## Polecenie
Napisz dalszy ciąg tekstu o rozmowach w sprawie Krajowego Planu Odbudowy, zaczynając zaraz po jego ostatnim zdaniu.

## Fragment tekstu
☆ ☆ ☆ ☆

Polski rząd rozmawia z Komisją Europejską o odblokowaniu środków z Funduszu Odbudowy. Dyskusje w tej sprawie trwają w Brukseli, z udziałem ministra do spraw Unii Europejskiej Szymona Szynkowskiego vel Sęka. "Zatwierdzony i zrealizowany KPO może bardzo wzmocnić gospodarkę Polski" - napisał na Twitterze wiceminister finansów Artur Soboń, odnosząc się do tweeta wiceministra rolnictwa Janusza Kowalskiego z Solidarnej Polski.
Komisja Europejska na początku czerwca br. zaakceptowała polski Krajowy Plan Odbudowy. To krok w kierunku wypłaty przez UE 23,9 mld euro w grantach i 11,5 mld euro w pożyczkach w ramach Funduszu Odbudowy. Zdaniem wiceministra finansów Artura Sobonia "zatwierdzony i zrealizowany KPO może bardzo wzmocnić gospodarkę Polski".
"Będzie nam łatwiej znosić kryzysy. Możemy otrzymać 158,5 mld zł: 106,9 mld zł dotacji i 51,6 mld zł pożyczek. Rating KE (AAA) to warunki znacznie lepsze niż dostępne dla PL" - ocenił wiceszef MF.
Soboń w ten sposób odniósł się do wpisu wiceministra rolnictwa Janusza Kowalskiego, związanego z Solidarną Polską, który napisał o "szantażystach z Brukseli". "A wystarczyło posłuchać @SolidarnaPL i stworzyć idealnie skrojony dla gospodarki Krajowy Plan Odbudowy. W latach 2020-2021 Polska mogła samodzielnie bez pośrednictwa szantażystów z Brukseli pożyczyć pieniądze za 1,3 proc." - czytamy we wpisie Kowalskiego.

☆ ☆ ☆ ☆

## Fragment zbioru danych
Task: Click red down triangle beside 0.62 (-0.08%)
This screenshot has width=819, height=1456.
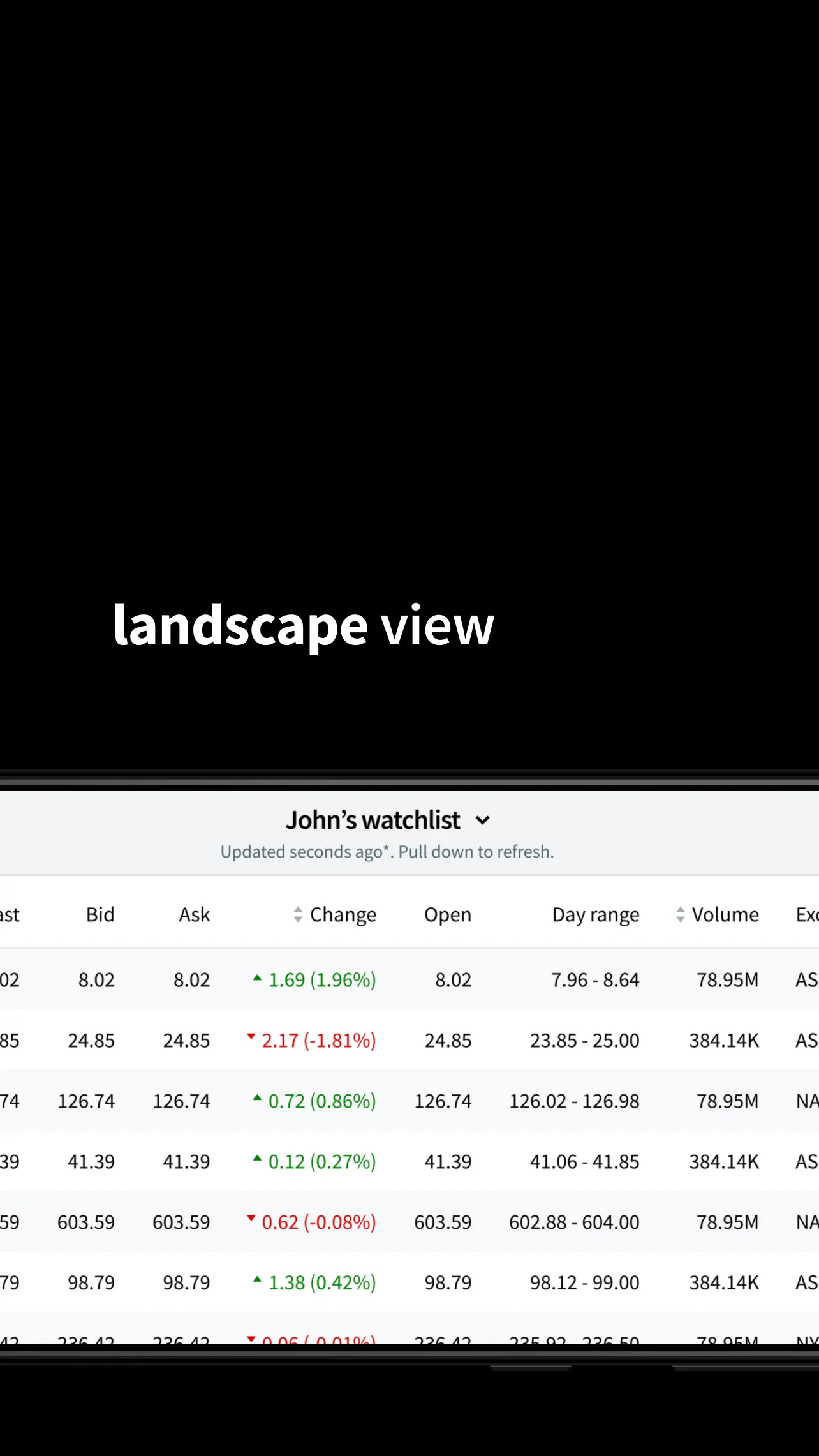Action: coord(251,1218)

☆ ☆ ☆ ☆

## Rozwiązanie zadania
Na powyższych tweetach się nie skończyło. Wiceszef MRiRW odpowiedział na wpis Sobonia. "Szanowny Arturze! Eurokraci nie wypłacili Polsce kredytu z KPO. A Polska eurokredyt spłaca już miliardami (wyższa składka i np. plastic tax) i ...suwerennością. Dla mnie bezcenną. A 'kamienie milowe' to też realny koszt (poza) finansowy dla Polski. To są dobre warunki? Serio?" - zapytał Janusz Kowalski.
"Koszt (w tym miejscu pojawiła się emotikon myślącej twarzy - red.), wydaje się, że ten najważniejszy KAMIEŃ MILOWY wydaje się całkiem w zasięgu ręki" - zauważył wiceminister finansów.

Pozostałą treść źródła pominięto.